Half-metallicity and magnetism of CoFeHfGe novel quaternary Heusler alloy in bulk form as well as (100) and (001) surfaces: An ab initio study

Abstract

In this study, we investigated the electronic and magnetic nature of the LiMgPdSn-type CoFeHfGe quaternary Heusler alloy in the bulk form as well as the (100) and (001) surfaces using density functional theory within the generalized gradient approximation scheme. The bulk CoFeHfGe alloy was predicted to exhibit half-metallic behavior with an electronic band gap of 0.37 eV and 100% spin-polarization at an equilibrium lattice parameter of 6.08 Å. The elastic constants and phonon dispersion confirmed the mechanical and dynamical stability of the bulk form considered. The total magnetic moment was determined as 1μB/f.u. for the CoFeHfGe alloy. The atomic relaxation and surface energy were investigated for the (100) and (001) surfaces of the CoFeHfGe alloy, and the results indicated that the slabs are stable, where CoFe (001) has the lowest surface energy among all of the terminations.
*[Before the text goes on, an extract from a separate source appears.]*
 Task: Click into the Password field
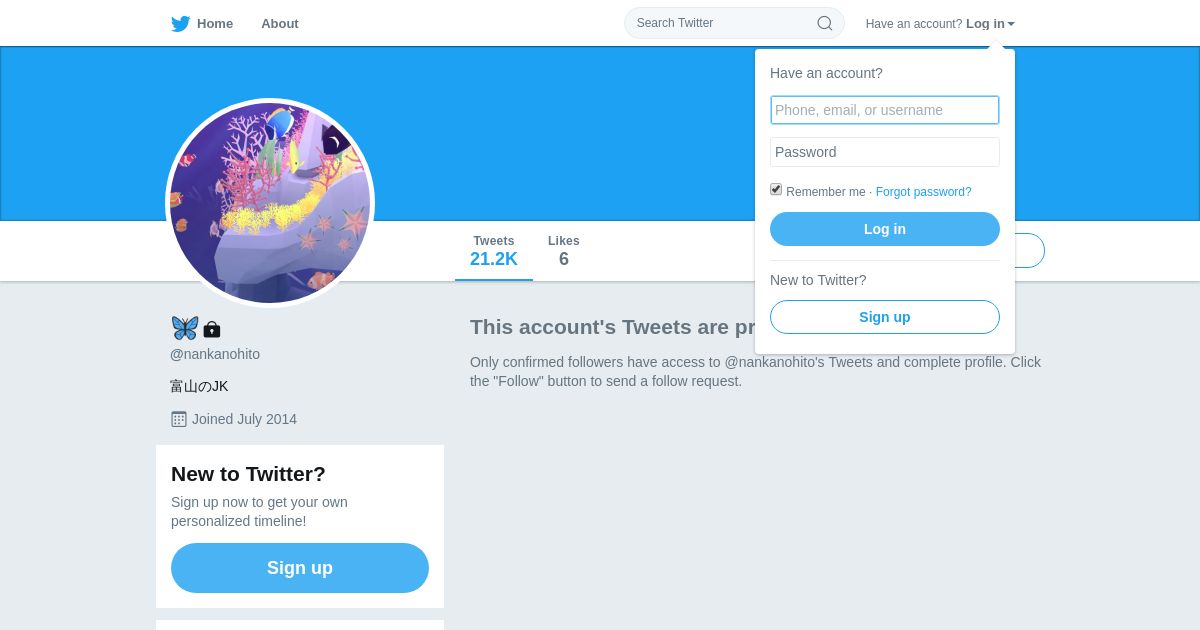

For (100) and (001) slabs of the CoFeHfGe alloy, we found that the half-metallicity is destroyed due to the surface states and the HfGe (100) slab has the highest spin polarization of 90.72%, and thus it can be used in giant magnetoresistance devices. The magnetic moments in the layers of the HfGe (100) slabs are similar to the corresponding bulk and magnetic moments of the surface atoms, where they tend to increase with depth in the CoFe (100) slab.